Create a settings.xml file (but don’t commit it to your repo!):

<settings>
  <profiles>
    <profile>
      <id>cloudbees</id>
      <properties>
        <bees.id>stateful/web</bees.id>
        <bees.key><!-- your key --></bees.key>
        <bees.secret><!-- your secret --></bees.secret>
      </properties>
    </profile>
  </profiles>
</settings>

Encrypt this file using rultor remote:

$ gem install rultor
$ rultor encrypt -p me/test settings.xml

Instead of me/test use the name of your GitHub project.

You should get a settings.xml.asc file; add it to the root directory of your project, commit and push. This file contains your CloudBees credentials, but in an encrypted format. Nobody can read it, except the Rultor server.

Configure Versions Plugin

I recommend using jcabi-parent. It configures the required plugin out-of-the-box. If you’re using it, skip this step.

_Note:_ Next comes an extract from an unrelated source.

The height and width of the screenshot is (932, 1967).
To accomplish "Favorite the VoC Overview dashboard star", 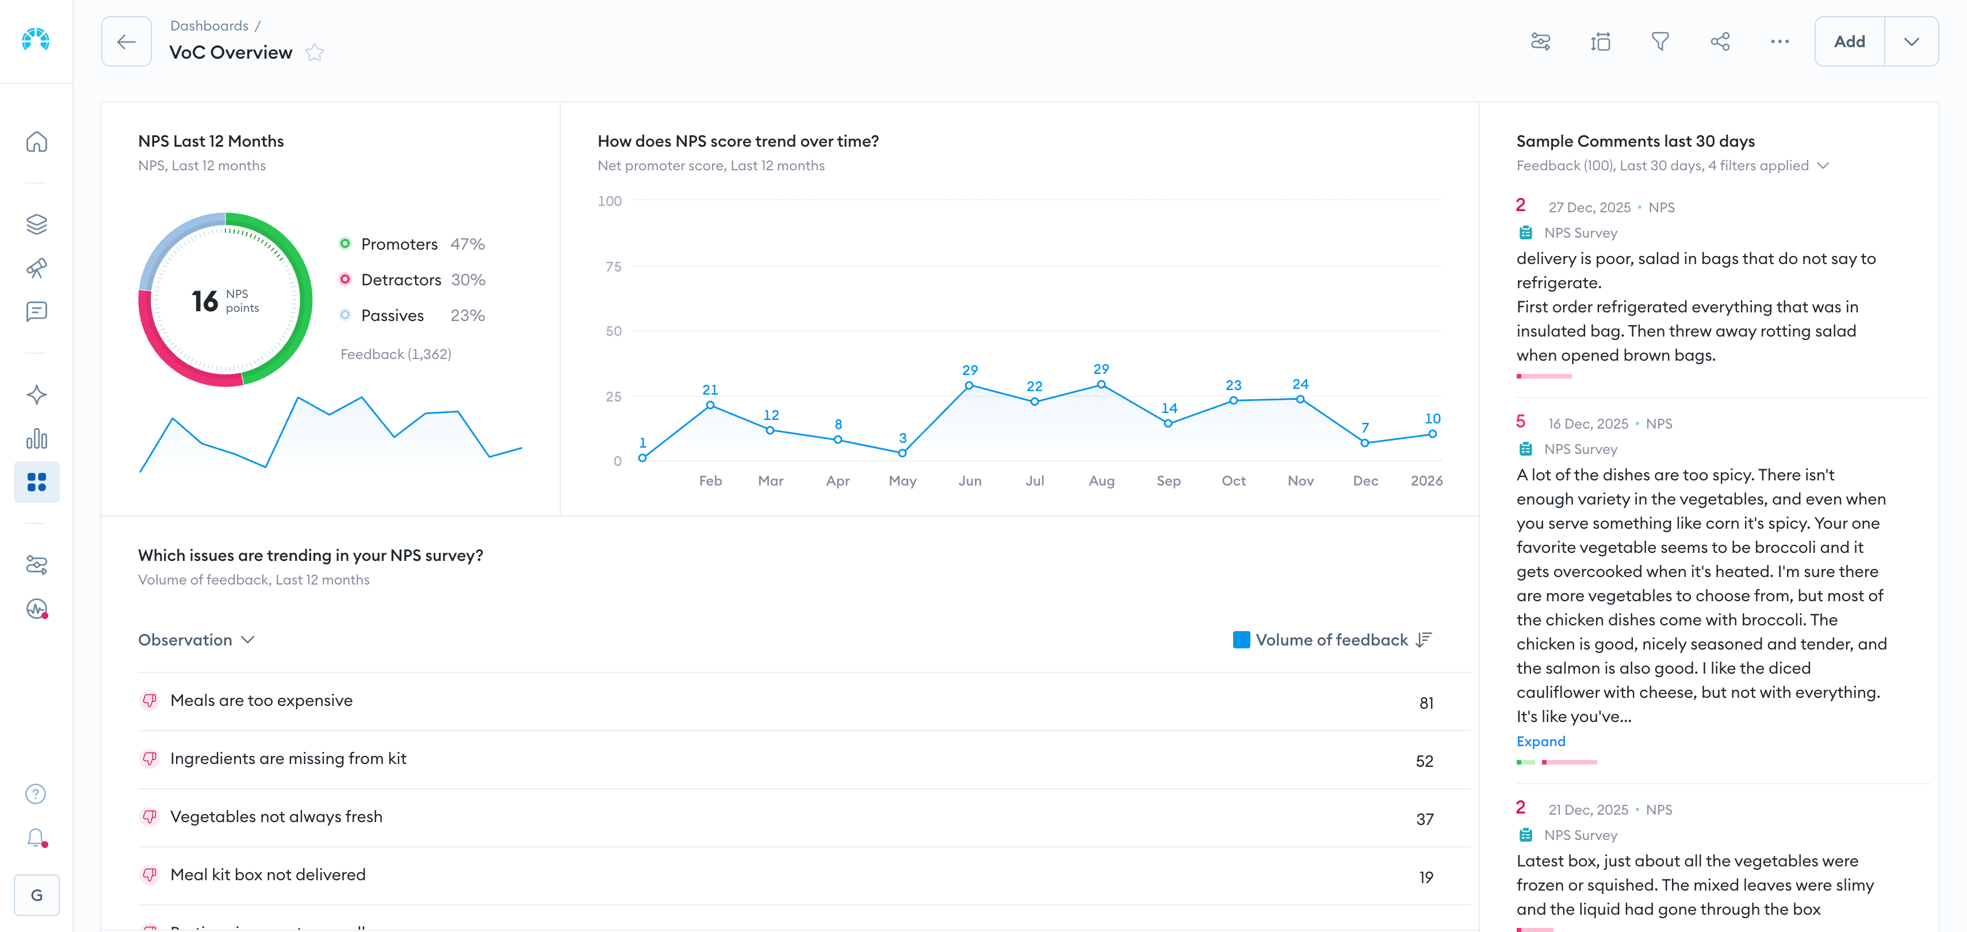I will click(x=315, y=53).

Otherwise, add this plugin to your pom.xml:

<project>
  [..]
  <build>
    [..]
    <plugins>
      [..]
      <plugin>
        <groupId>org.codehaus.mojo</groupId>
        <artifactId>versions-maven-plugin</artifactId>
        <version>2.1</version>
        <configuration>
          <generateBackupPoms>false</generateBackupPoms>
        </configuration>
      </plugin>
    </plugins>
  </build>
</project>

Configure Rultor

Create a .rultor.yml file in the root directory of your project (this reference page explains this format in detail):

decrypt:
  settings.xml: "repo/settings.xml.asc"
release:
  script: |
    mvn versions:set "-DnewVersion=${tag}"
    git commit -am "${tag}"
    mvn clean deploy --settings /home/r/settings.xml

You can compare your file with live Rultor configuration of stateful.co.

Run It!

badge

Now it’s time to see how it all works. Create a new ticket in the GitHub issue tracker, and post something like that into it (read more about Rultor commands):

@rultor release, tag is `0.1`

You will get a response in a few seconds. The rest will be done by Rultor.

Enjoy!

BTW, if something doesn’t work as I’ve explained, don’t hesitate to submit a ticket to the Rultor issue tracker. I will try to help you.

Also, a similar configuration can be performed for Heroku (using jcabi-heroku-maven-plugin) and for AWS Elastic Beanstalk (using jcabi-beanstalk-maven-plugin). I’ll probably dedicate individual posts to them, as well.